↓
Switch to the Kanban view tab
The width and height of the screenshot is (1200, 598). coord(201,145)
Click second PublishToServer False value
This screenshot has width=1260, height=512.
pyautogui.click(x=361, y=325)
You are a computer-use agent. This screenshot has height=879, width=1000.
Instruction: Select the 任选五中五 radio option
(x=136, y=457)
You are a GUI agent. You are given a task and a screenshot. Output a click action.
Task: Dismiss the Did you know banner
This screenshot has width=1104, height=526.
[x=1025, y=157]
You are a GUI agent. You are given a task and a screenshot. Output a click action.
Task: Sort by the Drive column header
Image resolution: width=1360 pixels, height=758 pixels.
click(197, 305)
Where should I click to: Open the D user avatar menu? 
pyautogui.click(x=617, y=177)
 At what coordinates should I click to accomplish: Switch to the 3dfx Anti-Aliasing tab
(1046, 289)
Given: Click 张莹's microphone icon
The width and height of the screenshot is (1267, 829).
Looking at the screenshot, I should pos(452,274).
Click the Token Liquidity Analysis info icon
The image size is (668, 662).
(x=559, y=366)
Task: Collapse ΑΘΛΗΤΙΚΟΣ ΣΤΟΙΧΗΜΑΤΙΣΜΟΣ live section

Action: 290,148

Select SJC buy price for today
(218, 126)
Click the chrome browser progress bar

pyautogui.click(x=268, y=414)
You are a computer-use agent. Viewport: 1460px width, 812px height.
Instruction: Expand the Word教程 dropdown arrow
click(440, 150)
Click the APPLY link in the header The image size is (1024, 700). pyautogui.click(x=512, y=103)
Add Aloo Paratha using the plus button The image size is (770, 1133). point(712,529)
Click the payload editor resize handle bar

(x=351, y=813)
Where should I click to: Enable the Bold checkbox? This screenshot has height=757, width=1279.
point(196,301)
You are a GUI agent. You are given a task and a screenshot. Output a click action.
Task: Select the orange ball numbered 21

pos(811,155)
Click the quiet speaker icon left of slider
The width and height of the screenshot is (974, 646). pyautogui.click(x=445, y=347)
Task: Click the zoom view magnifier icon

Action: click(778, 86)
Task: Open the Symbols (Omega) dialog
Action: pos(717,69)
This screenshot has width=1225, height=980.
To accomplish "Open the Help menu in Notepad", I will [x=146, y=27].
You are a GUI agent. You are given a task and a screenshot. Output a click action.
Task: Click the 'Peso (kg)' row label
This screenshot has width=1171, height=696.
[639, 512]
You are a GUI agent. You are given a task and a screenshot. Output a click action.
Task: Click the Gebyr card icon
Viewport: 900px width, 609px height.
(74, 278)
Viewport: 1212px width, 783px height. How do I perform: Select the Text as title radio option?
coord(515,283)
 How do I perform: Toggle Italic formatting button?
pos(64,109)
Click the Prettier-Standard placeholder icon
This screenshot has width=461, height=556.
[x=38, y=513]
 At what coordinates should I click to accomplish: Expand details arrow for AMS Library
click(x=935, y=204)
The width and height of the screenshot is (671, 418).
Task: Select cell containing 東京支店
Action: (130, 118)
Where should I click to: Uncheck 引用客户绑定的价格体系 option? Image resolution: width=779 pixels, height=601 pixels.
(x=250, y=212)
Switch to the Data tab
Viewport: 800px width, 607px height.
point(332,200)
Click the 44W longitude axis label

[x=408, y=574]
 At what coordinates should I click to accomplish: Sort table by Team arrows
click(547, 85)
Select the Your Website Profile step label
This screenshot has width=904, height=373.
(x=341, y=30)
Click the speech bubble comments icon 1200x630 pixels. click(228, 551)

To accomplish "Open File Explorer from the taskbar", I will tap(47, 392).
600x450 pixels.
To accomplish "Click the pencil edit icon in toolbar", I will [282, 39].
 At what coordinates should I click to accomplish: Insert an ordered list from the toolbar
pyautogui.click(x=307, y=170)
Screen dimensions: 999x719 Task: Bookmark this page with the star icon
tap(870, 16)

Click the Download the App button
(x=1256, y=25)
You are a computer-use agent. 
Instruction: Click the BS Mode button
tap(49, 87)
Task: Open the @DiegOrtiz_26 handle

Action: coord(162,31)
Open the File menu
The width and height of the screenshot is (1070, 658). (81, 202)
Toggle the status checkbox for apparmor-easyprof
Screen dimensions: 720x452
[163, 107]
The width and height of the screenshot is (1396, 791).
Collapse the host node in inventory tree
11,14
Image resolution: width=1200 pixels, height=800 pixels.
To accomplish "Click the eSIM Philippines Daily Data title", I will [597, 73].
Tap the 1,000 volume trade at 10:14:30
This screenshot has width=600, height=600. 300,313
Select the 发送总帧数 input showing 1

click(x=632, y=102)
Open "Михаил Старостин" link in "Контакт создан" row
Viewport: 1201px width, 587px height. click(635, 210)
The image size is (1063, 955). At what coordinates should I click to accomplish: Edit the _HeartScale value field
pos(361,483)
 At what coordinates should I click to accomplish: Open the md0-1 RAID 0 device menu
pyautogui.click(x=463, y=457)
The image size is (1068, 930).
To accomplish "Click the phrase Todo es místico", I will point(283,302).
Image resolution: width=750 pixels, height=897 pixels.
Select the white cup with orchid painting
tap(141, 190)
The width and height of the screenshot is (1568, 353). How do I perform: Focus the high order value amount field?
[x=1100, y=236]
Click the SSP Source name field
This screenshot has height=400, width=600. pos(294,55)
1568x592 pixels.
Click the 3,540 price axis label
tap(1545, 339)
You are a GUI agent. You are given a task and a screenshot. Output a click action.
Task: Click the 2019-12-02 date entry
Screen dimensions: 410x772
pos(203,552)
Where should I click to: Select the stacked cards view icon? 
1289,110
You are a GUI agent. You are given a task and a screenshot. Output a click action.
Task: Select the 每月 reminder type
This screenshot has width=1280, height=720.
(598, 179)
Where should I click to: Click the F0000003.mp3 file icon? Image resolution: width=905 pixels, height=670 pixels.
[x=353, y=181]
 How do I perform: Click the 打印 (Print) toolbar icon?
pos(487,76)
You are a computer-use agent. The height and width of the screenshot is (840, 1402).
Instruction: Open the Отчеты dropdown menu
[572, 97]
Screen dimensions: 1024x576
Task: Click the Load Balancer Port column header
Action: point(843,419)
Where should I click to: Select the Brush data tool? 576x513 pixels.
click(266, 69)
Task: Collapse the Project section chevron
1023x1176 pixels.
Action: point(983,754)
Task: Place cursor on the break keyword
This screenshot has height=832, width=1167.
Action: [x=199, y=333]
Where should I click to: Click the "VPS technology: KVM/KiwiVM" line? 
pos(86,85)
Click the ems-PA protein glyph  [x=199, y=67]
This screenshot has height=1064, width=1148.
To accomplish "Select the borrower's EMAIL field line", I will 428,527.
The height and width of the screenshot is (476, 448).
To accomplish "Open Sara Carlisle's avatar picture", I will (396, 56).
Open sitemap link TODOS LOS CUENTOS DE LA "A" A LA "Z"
↑
Repeat the data. Every word must match.

-- Answer section --
Switch to the Kanban view tab
The width and height of the screenshot is (1200, 598). coord(201,145)
Click second PublishToServer False value
This screenshot has width=1260, height=512.
pyautogui.click(x=361, y=325)
You are a computer-use agent. This screenshot has height=879, width=1000.
Instruction: Select the 任选五中五 radio option
(x=136, y=457)
You are a GUI agent. You are given a task and a screenshot. Output a click action.
Task: Dismiss the Did you know banner
This screenshot has width=1104, height=526.
[x=1025, y=157]
You are a GUI agent. You are given a task and a screenshot. Output a click action.
Task: Sort by the Drive column header
Image resolution: width=1360 pixels, height=758 pixels.
click(197, 305)
Where should I click to: Open the D user avatar menu? 
pyautogui.click(x=617, y=177)
 At what coordinates should I click to accomplish: Switch to the 3dfx Anti-Aliasing tab
(1046, 289)
Given: Click 张莹's microphone icon
The width and height of the screenshot is (1267, 829).
Looking at the screenshot, I should pos(452,274).
Click the Token Liquidity Analysis info icon
The image size is (668, 662).
(x=559, y=366)
Task: Collapse ΑΘΛΗΤΙΚΟΣ ΣΤΟΙΧΗΜΑΤΙΣΜΟΣ live section

Action: 290,148

Select SJC buy price for today
(218, 126)
Click the chrome browser progress bar

pyautogui.click(x=268, y=414)
You are a computer-use agent. Viewport: 1460px width, 812px height.
Instruction: Expand the Word教程 dropdown arrow
click(440, 150)
Click the APPLY link in the header The image size is (1024, 700). pyautogui.click(x=512, y=103)
Add Aloo Paratha using the plus button The image size is (770, 1133). point(712,529)
Click the payload editor resize handle bar

(x=351, y=813)
Where should I click to: Enable the Bold checkbox? This screenshot has height=757, width=1279.
point(196,301)
You are a GUI agent. You are given a task and a screenshot. Output a click action.
Task: Select the orange ball numbered 21

pos(811,155)
Click the quiet speaker icon left of slider
The width and height of the screenshot is (974, 646). pyautogui.click(x=445, y=347)
Task: Click the zoom view magnifier icon

Action: click(778, 86)
Task: Open the Symbols (Omega) dialog
Action: pos(717,69)
This screenshot has width=1225, height=980.
To accomplish "Open the Help menu in Notepad", I will [x=146, y=27].
You are a GUI agent. You are given a task and a screenshot. Output a click action.
Task: Click the 'Peso (kg)' row label
This screenshot has width=1171, height=696.
[639, 512]
You are a GUI agent. You are given a task and a screenshot. Output a click action.
Task: Click the Gebyr card icon
Viewport: 900px width, 609px height.
(74, 278)
Viewport: 1212px width, 783px height. How do I perform: Select the Text as title radio option?
coord(515,283)
 How do I perform: Toggle Italic formatting button?
pos(64,109)
Click the Prettier-Standard placeholder icon
This screenshot has width=461, height=556.
[x=38, y=513]
 At what coordinates should I click to accomplish: Expand details arrow for AMS Library
click(x=935, y=204)
The width and height of the screenshot is (671, 418).
Task: Select cell containing 東京支店
Action: (130, 118)
Where should I click to: Uncheck 引用客户绑定的价格体系 option? Image resolution: width=779 pixels, height=601 pixels.
(x=250, y=212)
Switch to the Data tab
Viewport: 800px width, 607px height.
point(332,200)
Click the 44W longitude axis label

[x=408, y=574]
 At what coordinates should I click to accomplish: Sort table by Team arrows
click(547, 85)
Select the Your Website Profile step label
This screenshot has width=904, height=373.
(x=341, y=30)
Click the speech bubble comments icon 1200x630 pixels. click(228, 551)

To accomplish "Open File Explorer from the taskbar", I will tap(47, 392).
600x450 pixels.
To accomplish "Click the pencil edit icon in toolbar", I will [282, 39].
 At what coordinates should I click to accomplish: Insert an ordered list from the toolbar
pyautogui.click(x=307, y=170)
Screen dimensions: 999x719 Task: Bookmark this page with the star icon
tap(870, 16)

Click the Download the App button
(x=1256, y=25)
You are a computer-use agent. 
Instruction: Click the BS Mode button
tap(49, 87)
Task: Open the @DiegOrtiz_26 handle

Action: coord(162,31)
Open the File menu
The width and height of the screenshot is (1070, 658). (81, 202)
Toggle the status checkbox for apparmor-easyprof
Screen dimensions: 720x452
[163, 107]
The width and height of the screenshot is (1396, 791).
Collapse the host node in inventory tree
11,14
Image resolution: width=1200 pixels, height=800 pixels.
To accomplish "Click the eSIM Philippines Daily Data title", I will [597, 73].
Tap the 1,000 volume trade at 10:14:30
This screenshot has width=600, height=600. 300,313
Select the 发送总帧数 input showing 1

click(x=632, y=102)
Open "Михаил Старостин" link in "Контакт создан" row
Viewport: 1201px width, 587px height. click(635, 210)
The image size is (1063, 955). At what coordinates should I click to accomplish: Edit the _HeartScale value field
pos(361,483)
 At what coordinates should I click to accomplish: Open the md0-1 RAID 0 device menu
pyautogui.click(x=463, y=457)
The image size is (1068, 930).
To accomplish "Click the phrase Todo es místico", I will point(283,302).
Image resolution: width=750 pixels, height=897 pixels.
Select the white cup with orchid painting
tap(141, 190)
The width and height of the screenshot is (1568, 353). How do I perform: Focus the high order value amount field?
[x=1100, y=236]
Click the SSP Source name field
This screenshot has height=400, width=600. pos(294,55)
1568x592 pixels.
Click the 3,540 price axis label
tap(1545, 339)
You are a GUI agent. You are given a task and a screenshot. Output a click action.
Task: Click the 2019-12-02 date entry
Screen dimensions: 410x772
pos(203,552)
Where should I click to: Select the stacked cards view icon? 
1289,110
You are a GUI agent. You are given a task and a screenshot. Output a click action.
Task: Select the 每月 reminder type
This screenshot has width=1280, height=720.
(598, 179)
Where should I click to: Click the F0000003.mp3 file icon? Image resolution: width=905 pixels, height=670 pixels.
[x=353, y=181]
 How do I perform: Click the 打印 (Print) toolbar icon?
pos(487,76)
You are a computer-use agent. The height and width of the screenshot is (840, 1402).
Instruction: Open the Отчеты dropdown menu
[572, 97]
Screen dimensions: 1024x576
Task: Click the Load Balancer Port column header
Action: point(843,419)
Where should I click to: Select the Brush data tool? 576x513 pixels.
click(266, 69)
Task: Collapse the Project section chevron
1023x1176 pixels.
Action: point(983,754)
Task: Place cursor on the break keyword
This screenshot has height=832, width=1167.
Action: [x=199, y=333]
Where should I click to: Click the "VPS technology: KVM/KiwiVM" line? 
pos(86,85)
Click the ems-PA protein glyph  [x=199, y=67]
This screenshot has height=1064, width=1148.
To accomplish "Select the borrower's EMAIL field line", I will 428,527.
The height and width of the screenshot is (476, 448).
To accomplish "Open Sara Carlisle's avatar picture", I will (396, 56).
Open sitemap link TODOS LOS CUENTOS DE LA "A" A LA "Z"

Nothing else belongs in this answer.